What does meditation do? Is it related to sleep? How is it able to generate physical sensations on command? Is there an environmental factor that causes the damage that meditation repairs? Why does meditating often make me cry? What is the psychological effect of crying? Why do emotions cause certain muscles to contract involuntarily? Why does meditation relax them? What are the physiological effects of chronic muscle tension? What is the psychological purpose of that tension, and why does the body allow it to persist if it is destructive? Will anyone fund me to do electromyography on the scalps of bald men?
Is capitalism an extension of the evolutionary process? Societies : humans :: animals : cells? To continue the analogy—will we become completely subjugated in the way that cells are? Programmed death and all? Could there be a statistical mechanics of capitalist society? Is there a single watertight argument that AI is going to be good for the average person—one that doesn’t invoke utopia? If we had that statistical theory of capitalism, could we prove it?

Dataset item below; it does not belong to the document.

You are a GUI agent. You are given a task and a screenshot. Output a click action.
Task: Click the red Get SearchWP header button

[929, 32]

Is cancer a runaway evolutionary process? Is its existence connected to the halting problem—the fact that it's impossible, in general, to predict the behavior of a program? Does that mean that we should invert Prop 65 and assume that any synthetic chemical is a carcinogen until there's sufficient evidence otherwise?
What allows the mind to deceive itself? Why doesn't conscious awareness extend to the whole thing? Could it—and would that be desirable? What is the process that generates anxiety, and why is it active in such safe environments? What is the ego, or the self, and can it really be dissolved? Does the mind have to “refactor” itself when it encounters something new? Does high variety in information consumed interfere with this process? Is rapid consumption of content physically harmful?

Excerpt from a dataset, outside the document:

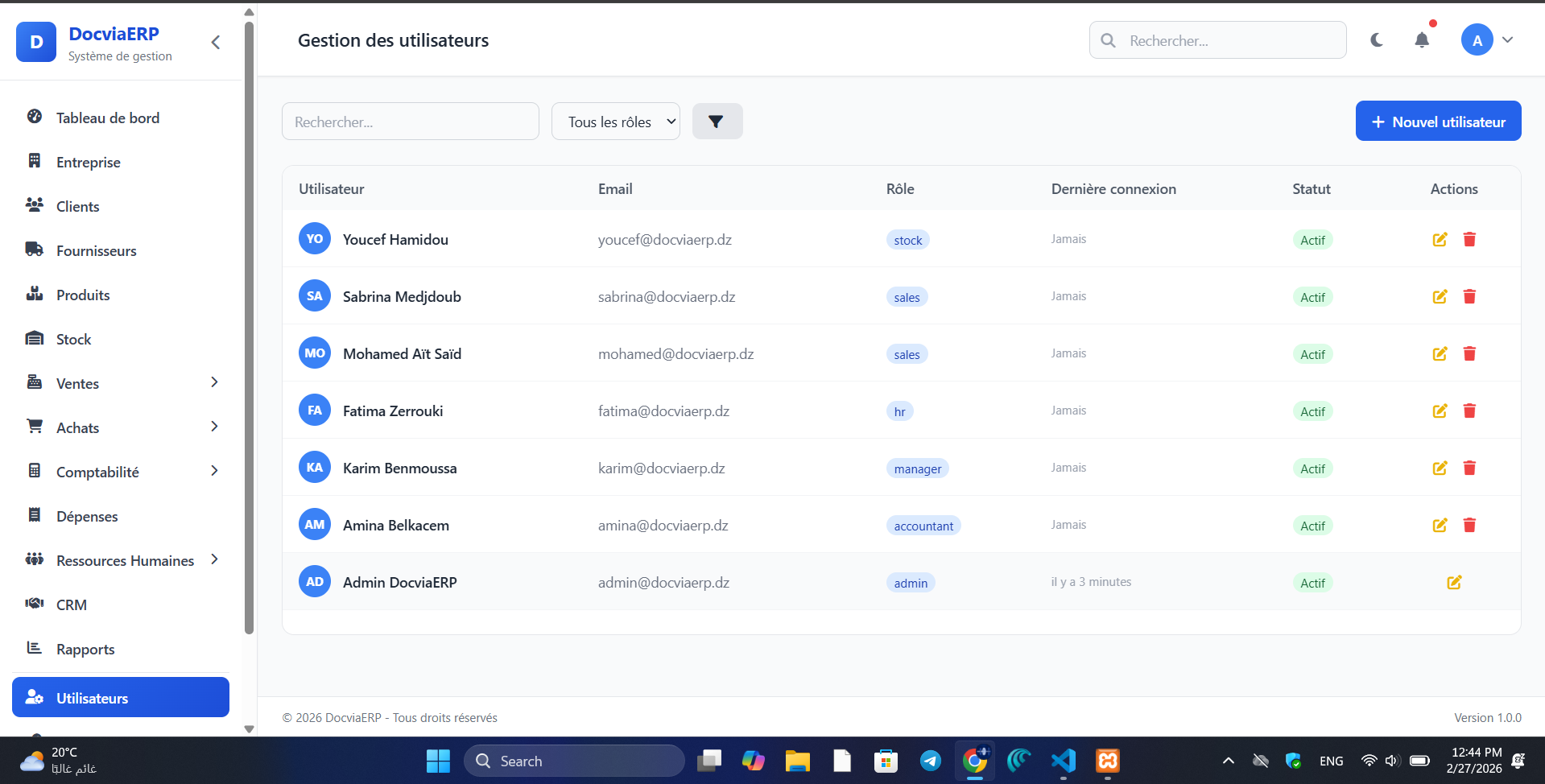Go to Tableau de bord
The image size is (1545, 784).
click(x=108, y=118)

Is the sense of meaning a mechanism for justifying suffering, or is it valuable in its own right? What is the point of emotional suffering? What are emotions, anyway? Read a little Jung and you're forced to wonder—do emotions have an algebraic structure? What’s love? Is feeling understood different from love? What happens to the mind during a breakup? What is happening physiologically when someone falls in love with a person they've never met in real life? Or with an AI? How does the existence of a dating market affect the selection pressure on humans? Could Match Group make predictions of future human trait frequencies? If so, could someone manipulate those frequencies?
What the hell is time? Is it really continuous, or could it be discrete? Does the universe update its state everywhere at once (with the necessary relativistic corrections) or in bits and pieces? Could we tell the difference? Loschmidt's paradox—how do reversible microscopic dynamics generate an irreversible macroscopic world? Why does the Lagrangian method—in which future and past determine the intermediate events—work at all? Why is there absolutely no mathematical evidence that time has to run in any particular direction? But then why can't we remember the future?
What is lost when we turn speech into writing? Do the particulars of a language interact with the creation of internal narrative structures? The prosody of language moderates its emotional impact—is that impact interpreted separately from the words? Is that why we listen to music? Could I skip the intermediate steps and create waveforms that control my feelings? Could we devise an algebra of musical psychological operators?
whoa these are some great questions. re: prosody - some musical traditions directly relate to human speech patterns (eg, mugham)
Computers can either make us stronger by making us more knowledgeable or dependent on them. It is relative to the person who uses their computer. Some will use it for good and enrich themselves, evolving alongside technology and others will rot and let it dictate their lives. So, what are computers doing to our mind? It depends on the receiver/user.